SkyCity Entertainment Group Indicative Terms Sheet 14 May 2021
12

By applying for the Bonds under the PDS, each

person to whom the Bonds are issued will be

deemed by SkyCity and the Joint Lead Managers

to have undertaken not to on-sell the Bonds within

12 months from their issue, unless either:

• that sale is to an investor within one of the

categories set out in sections 708(8) or 708(11) of

the Corporations Act to whom it is lawful to offer

the Bonds in Australia without a prospectus or

other disclosure document lodged with ASIC; or

• the sale offer is received outside Australia.

The PDS is not, and under no circumstances is to be

construed as, an advertisement or public offering of

any Bonds in Australia.

(v) Hong Kong

WARNING: The PDS and any Terms Sheets

have not been, and will not be, registered as a

prospectus under the Companies (Winding Up

and Miscellaneous Provisions) Ordinance (Cap. 32)
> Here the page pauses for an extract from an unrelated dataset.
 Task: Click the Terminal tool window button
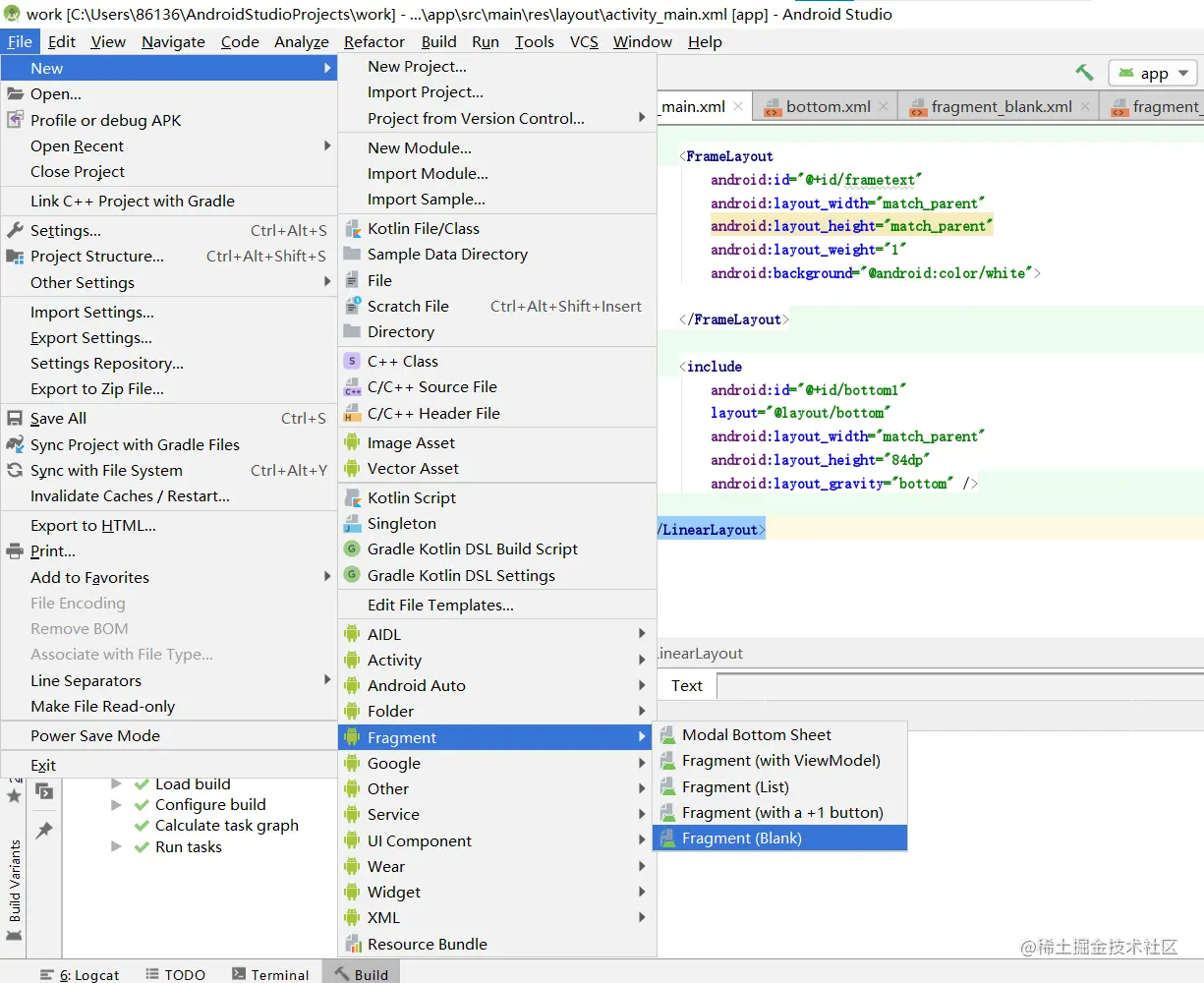270,974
of Hong Kong, nor has it been authorised by the

Securities and Futures Commission in Hong Kong

pursuant to the Securities and Futures Ordinance

(Cap. 571) of the Laws of Hong Kong (the SFO). No

action has been taken in Hong Kong to authorise

or register the PDS or to permit the distribution of

the PDS or any documents (including any Terms

Sheet) issued in connection with it. Accordingly, the

Bonds have not been and will not be offered or sold

in Hong Kong other than to “professional investors”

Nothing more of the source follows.